Rules & Rulings is a new column here at The Escapist where I spend some time highlighting the best of the online culture surrounding tabletop games. The roleplaying game, card game, and board game enthusiast blogs create the majority of the most fascinating house rules, adventures, tools, riffs, twists, and commentary on their games – a richness I want to curate for you alongside some of my own commentary. If you didn’t see this column the first time out, go check it out as well. The cool links didn’t get any less cool.
Big News
- Video game publisher Paradox Interactive bought White Wolf Games, the publisher who pioneered the character-driven roleplaying experience with their World of Darkness games like Vampire: The Masquerade and Werewolf: The Apocalypse. Click the prior link for the news, and then read an interview with new White Wolf CEO Tobias Sjƶgren for an idea of what this might mean for one of tabletop gaming’s past titans. For my part, unless we see more aggressive growth in the WoD fanbase than we have for the last 15 years, this’ll probably make more interesting video games than tabletop fodder. For more of my part, we recorded a whole podcast on this development.
Board Games
- Cardboard Republic got a look at indie head to head card-laying and flipping game RESISTOR_ and quite liked it, and I am pointing you at their review because even though I quite liked the game last year I don’t have time for the review.

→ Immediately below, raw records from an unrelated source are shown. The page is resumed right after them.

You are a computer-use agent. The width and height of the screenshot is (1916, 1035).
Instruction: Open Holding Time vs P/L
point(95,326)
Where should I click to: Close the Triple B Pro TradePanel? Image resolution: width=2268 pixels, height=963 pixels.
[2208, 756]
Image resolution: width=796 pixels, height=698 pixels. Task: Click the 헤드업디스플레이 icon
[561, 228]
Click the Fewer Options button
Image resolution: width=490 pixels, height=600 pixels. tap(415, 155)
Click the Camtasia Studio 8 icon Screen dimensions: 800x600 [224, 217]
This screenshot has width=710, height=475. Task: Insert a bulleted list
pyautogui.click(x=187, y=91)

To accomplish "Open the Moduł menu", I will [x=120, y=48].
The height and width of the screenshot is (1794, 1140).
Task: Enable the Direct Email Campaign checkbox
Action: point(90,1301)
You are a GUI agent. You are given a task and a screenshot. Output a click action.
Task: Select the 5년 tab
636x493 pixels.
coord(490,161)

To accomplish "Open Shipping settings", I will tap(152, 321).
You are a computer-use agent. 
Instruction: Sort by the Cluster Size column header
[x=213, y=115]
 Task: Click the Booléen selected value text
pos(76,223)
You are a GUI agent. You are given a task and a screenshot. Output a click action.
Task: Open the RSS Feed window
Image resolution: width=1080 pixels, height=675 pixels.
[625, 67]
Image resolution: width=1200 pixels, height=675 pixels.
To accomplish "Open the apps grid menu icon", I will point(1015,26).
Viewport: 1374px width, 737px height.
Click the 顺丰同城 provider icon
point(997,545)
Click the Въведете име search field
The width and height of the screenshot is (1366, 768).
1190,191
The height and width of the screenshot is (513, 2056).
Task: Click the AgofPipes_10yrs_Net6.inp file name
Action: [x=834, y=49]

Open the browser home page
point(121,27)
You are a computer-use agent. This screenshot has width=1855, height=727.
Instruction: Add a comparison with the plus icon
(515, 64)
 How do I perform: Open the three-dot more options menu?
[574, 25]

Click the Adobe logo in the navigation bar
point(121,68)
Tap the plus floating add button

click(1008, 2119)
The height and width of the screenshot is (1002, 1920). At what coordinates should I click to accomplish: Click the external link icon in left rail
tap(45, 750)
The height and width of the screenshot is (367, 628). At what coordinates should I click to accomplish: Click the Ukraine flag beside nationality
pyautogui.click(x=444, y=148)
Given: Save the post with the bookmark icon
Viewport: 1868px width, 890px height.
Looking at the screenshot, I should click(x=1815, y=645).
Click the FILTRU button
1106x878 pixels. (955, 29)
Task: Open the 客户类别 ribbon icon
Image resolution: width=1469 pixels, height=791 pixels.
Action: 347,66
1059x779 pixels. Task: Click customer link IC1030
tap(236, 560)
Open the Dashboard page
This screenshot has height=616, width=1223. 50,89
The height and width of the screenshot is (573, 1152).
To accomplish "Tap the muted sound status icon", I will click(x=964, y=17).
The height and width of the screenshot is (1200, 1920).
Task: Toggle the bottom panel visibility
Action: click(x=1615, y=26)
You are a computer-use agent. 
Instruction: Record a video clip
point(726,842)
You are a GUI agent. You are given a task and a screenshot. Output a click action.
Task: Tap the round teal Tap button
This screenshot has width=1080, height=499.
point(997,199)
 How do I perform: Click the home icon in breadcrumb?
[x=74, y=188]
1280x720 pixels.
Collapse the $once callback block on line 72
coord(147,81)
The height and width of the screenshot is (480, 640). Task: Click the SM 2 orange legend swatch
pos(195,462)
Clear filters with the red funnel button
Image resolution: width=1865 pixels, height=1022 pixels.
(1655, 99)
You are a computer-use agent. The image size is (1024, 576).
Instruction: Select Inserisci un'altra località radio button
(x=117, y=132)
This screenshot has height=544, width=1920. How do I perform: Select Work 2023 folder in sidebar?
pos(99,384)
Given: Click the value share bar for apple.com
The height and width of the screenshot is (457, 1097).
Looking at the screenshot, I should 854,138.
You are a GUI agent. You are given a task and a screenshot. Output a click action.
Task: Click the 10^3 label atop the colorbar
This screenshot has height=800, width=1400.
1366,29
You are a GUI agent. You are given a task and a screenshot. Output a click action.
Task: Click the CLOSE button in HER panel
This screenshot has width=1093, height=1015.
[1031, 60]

- I had basically made the decision to skip on lightweight trading sensation Traders of Osaka, but League of Nonsensical Gamers has a pretty good breakdown on the game that makes me want to play it. In short, the game’s turns are really simple choices, but radically alter the game board with domino effect consequences. Always a treat for me – but those prone to analysis paralysis should avoid. On the other hand, I can’t help but remember the Shut Up & Sit Down verdict that made the game sound resoundingly mediocre and altogether forgettable.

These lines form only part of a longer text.